Quick and Easy Travel Meals

Dining out safely requires that glutonians always do their due diligence (DD), before planning to eat at a selected restaurant. Can you imagine how stressful it would be if you didn’t have the option to do your DD. Well, that may happen more often than you would like on a road trip.

When you consider the many stops along the way, with each stop offering its own set of food challenges. You might start thinking – a road trip is probably a very bad idea. If your travel plans include a hotel room with a micro/fridge, DD is possible without a lot of stress, but nonetheless a bother.

Okay, your hotel room only has a micro/fridge or you’re on a road trip by car/van. If yes to a the previously mentioned, then these kitchenless meals will certainly help.

Every Travel by Car/Van and Room with Micro/Fridge meal provide at least one complete protein food or a combination of partial protein foods. Healthy fats are also part of each meal. Complex carbohydrates are only in some meals.

These simple meals can provide you with a diet that’s healthier than what most Americans are presently eating. How is this possible? Answer, no ultra-processed foods, no fast foods and used only minimally processed foods in each meal.

Minimally processed foods, in my opinion (IMO), contain the natural food(s) and at times one other ingredient. That other ingredient is one of the three key ingredients (refined salt, sugar and fat) in small amounts. Let’s briefly take a closer look at these three key ingredients with their pros and cons.

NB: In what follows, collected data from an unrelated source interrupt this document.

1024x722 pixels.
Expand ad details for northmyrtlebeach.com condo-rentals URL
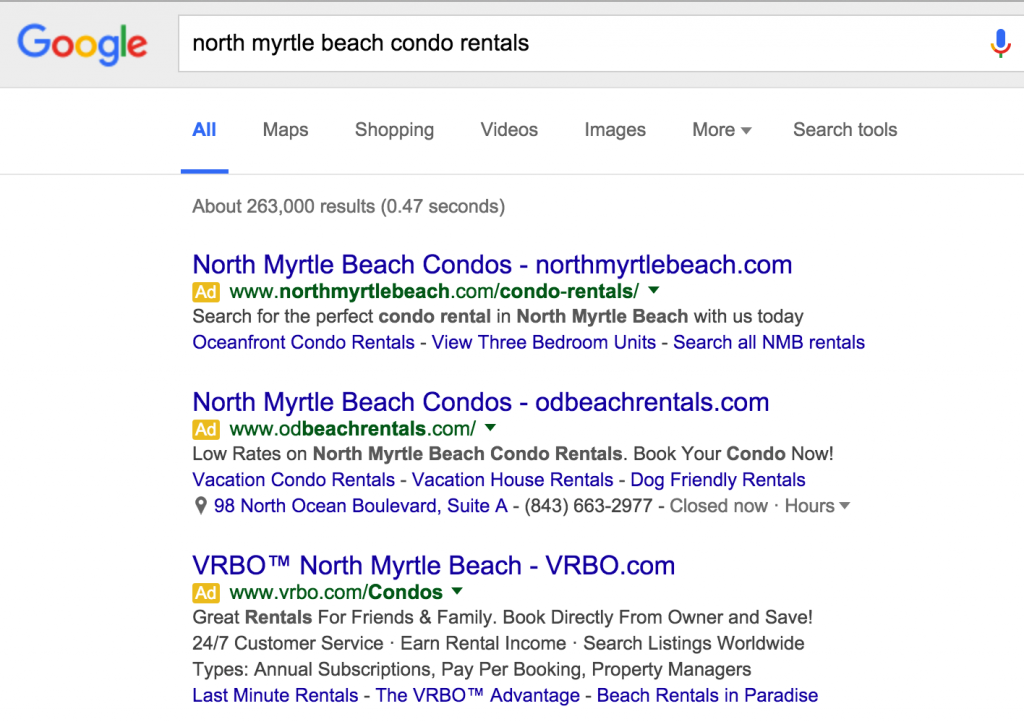click(x=653, y=291)
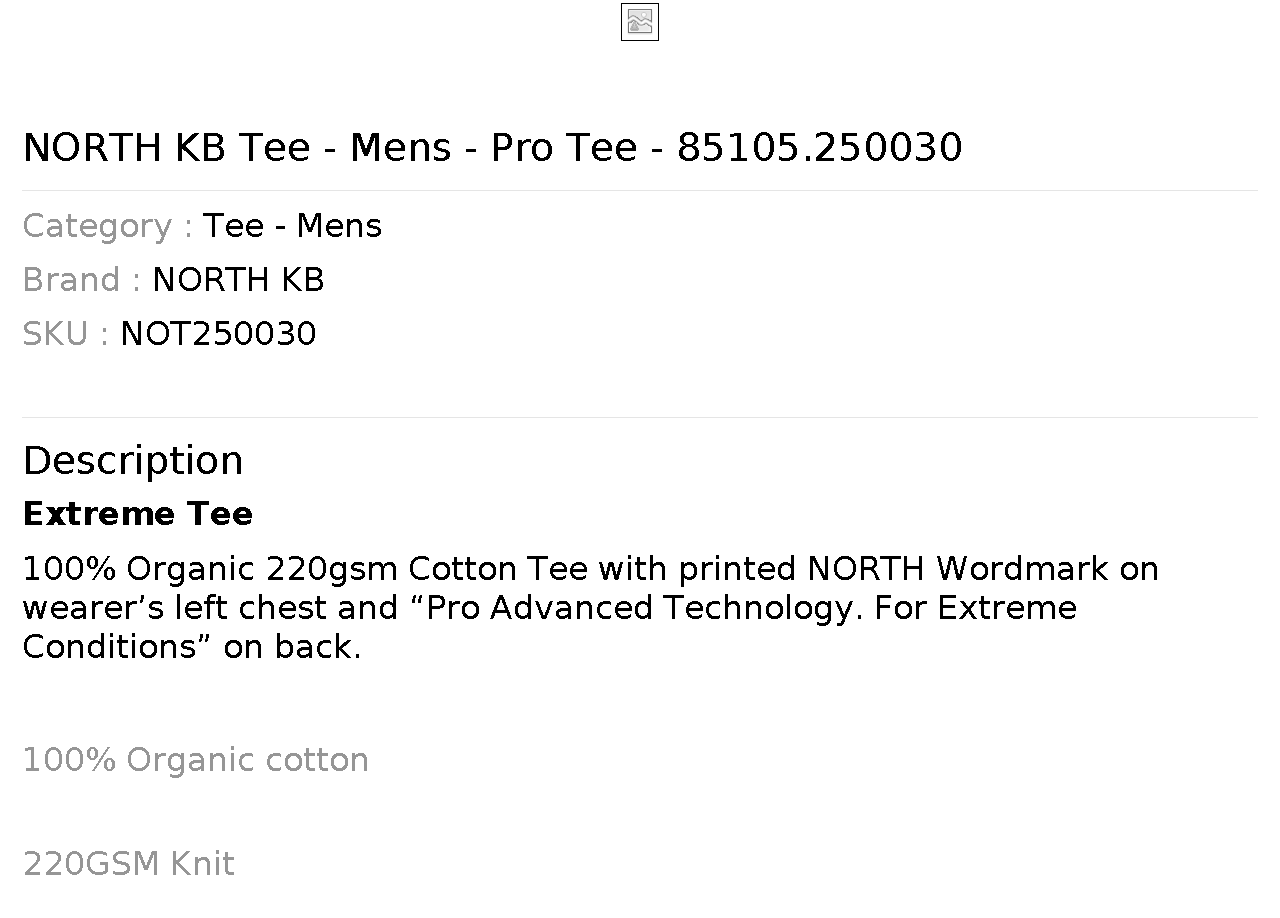Click the wearer's left chest phrase

[x=196, y=608]
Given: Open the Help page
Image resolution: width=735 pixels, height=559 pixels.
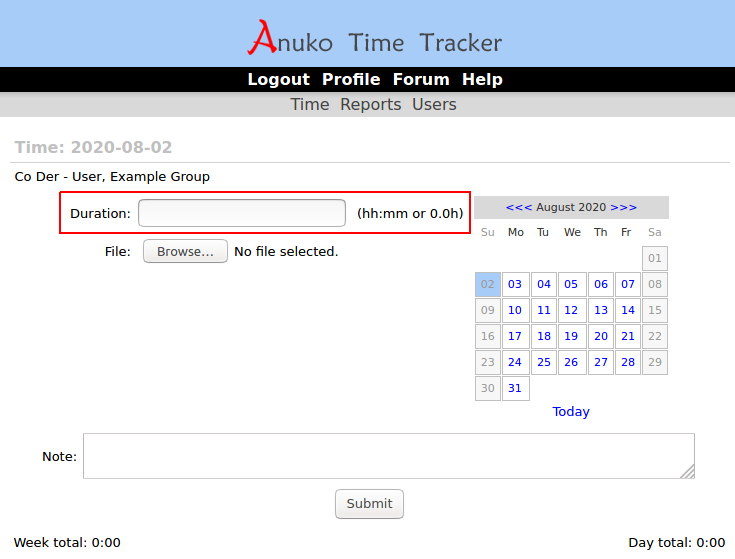Looking at the screenshot, I should (x=482, y=79).
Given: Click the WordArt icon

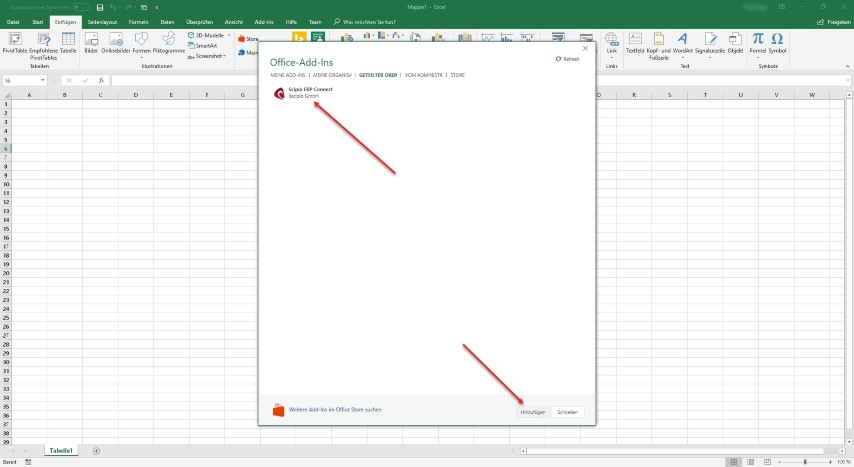Looking at the screenshot, I should 682,40.
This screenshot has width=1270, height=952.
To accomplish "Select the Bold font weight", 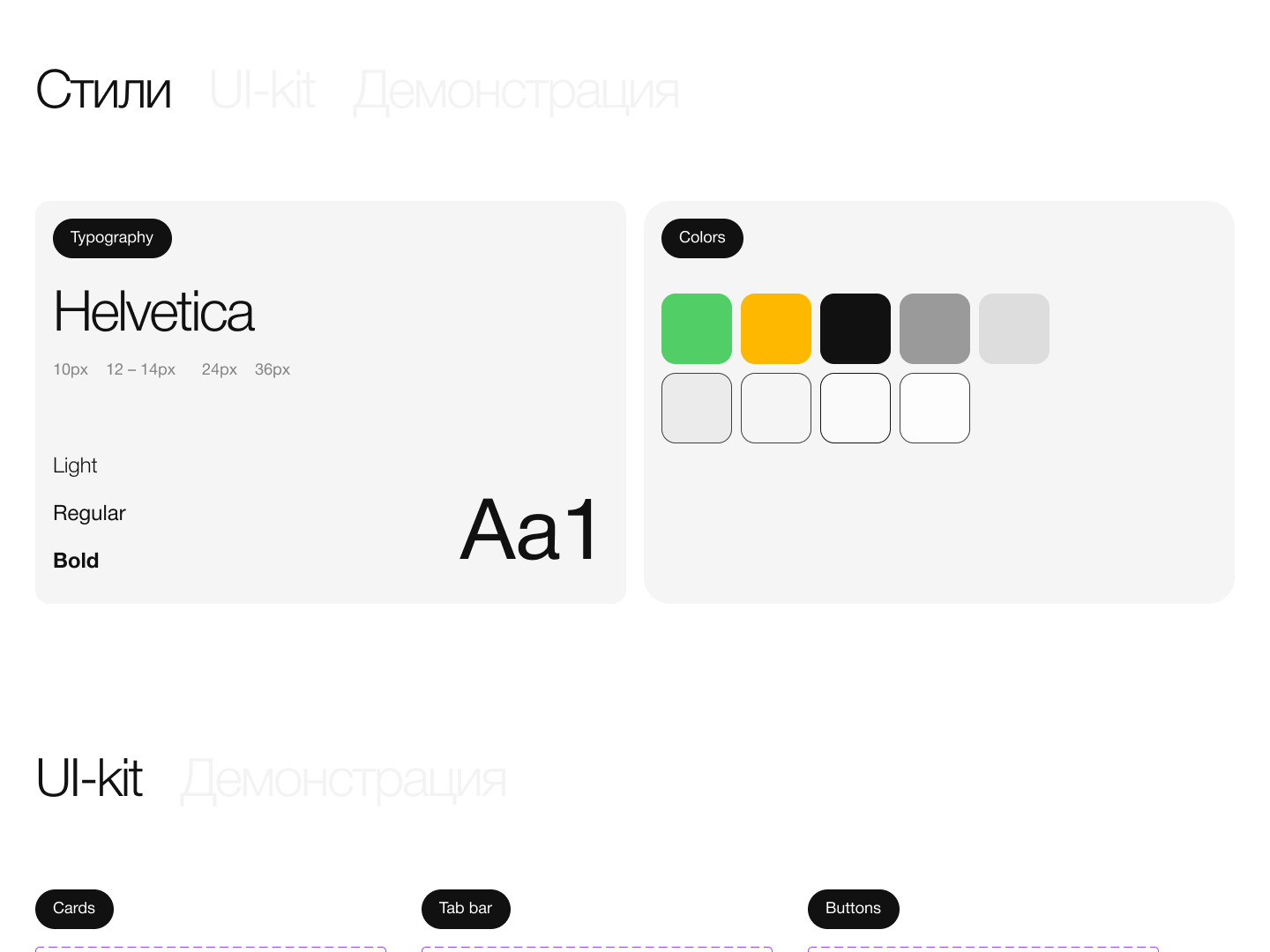I will click(x=76, y=561).
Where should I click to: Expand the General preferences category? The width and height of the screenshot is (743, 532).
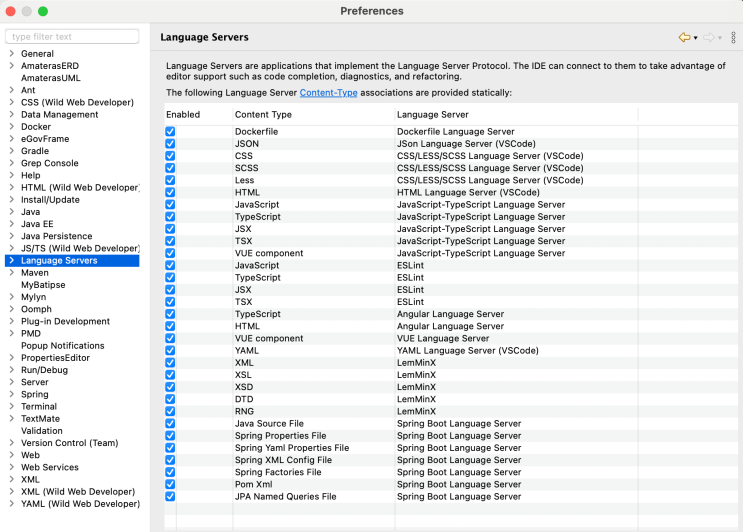point(10,54)
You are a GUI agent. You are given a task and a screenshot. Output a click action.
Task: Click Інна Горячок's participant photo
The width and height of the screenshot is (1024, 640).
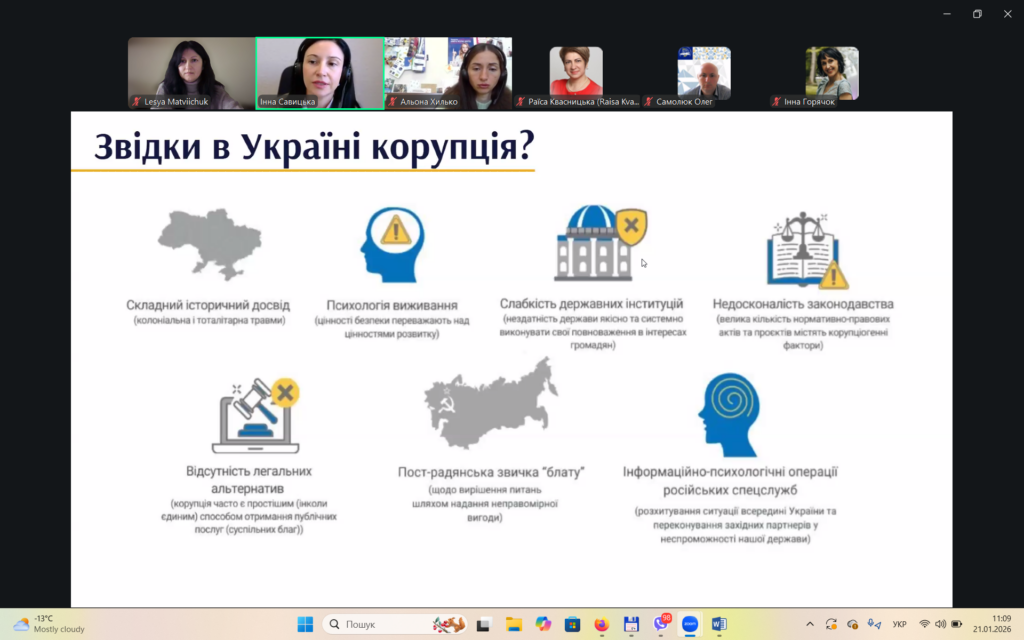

Refined Salt – (table salt)

Cons:

• Contains anti-caking agents like Ferro cyanide, tricalcium phosphate, calcium silicate and sodium alum inosilicate.

Pros:

• Shields the salt particles or absorb moisture before they do. Thus, preventing the salt from turning into solid lumps.

Refined sugar – (white sugar)

Cons:

• Contains cornstarch, an anti-caking agent, which is also the product of refinement itself. In refinement it is soaked in sulfur dioxide.

Pros:

• Sugar is prevented from clumping so it has the ability to flow when being poured.

Refined oils – (vegetable oils)

Cons:

• High temperatures applied during the refining process, along with highly toxic chemicals like hexane solvent (a petroleum oil byproduct), phosphate, sodium hydroxide and bleaching agents result in the removal valuable nutrients in the oil. Refined unsaturated oils are then used to make hydrogenated shortening and margarine.

Pros:

• Refined fully hydrogenated oils is a less harmful form of the now banned partially hydrogenated oils. That said, as long as you don’t ingest these refined oils; you’ll find they make good wood treatment products, hydraulic fluid, lubricants and as alternative fuel in Diesel engines.

Hidden in Plain Sight

Here is a small fraction of the chemical additives used in ultra-processed foods (UPFs); high fructose corn syrup, artificial flavors, artificial sweeteners, emulsion stabilizers, preservatives, artificial colors, chemical bleaching agents and so on. UPFs are also used in some way in almost all fast foods.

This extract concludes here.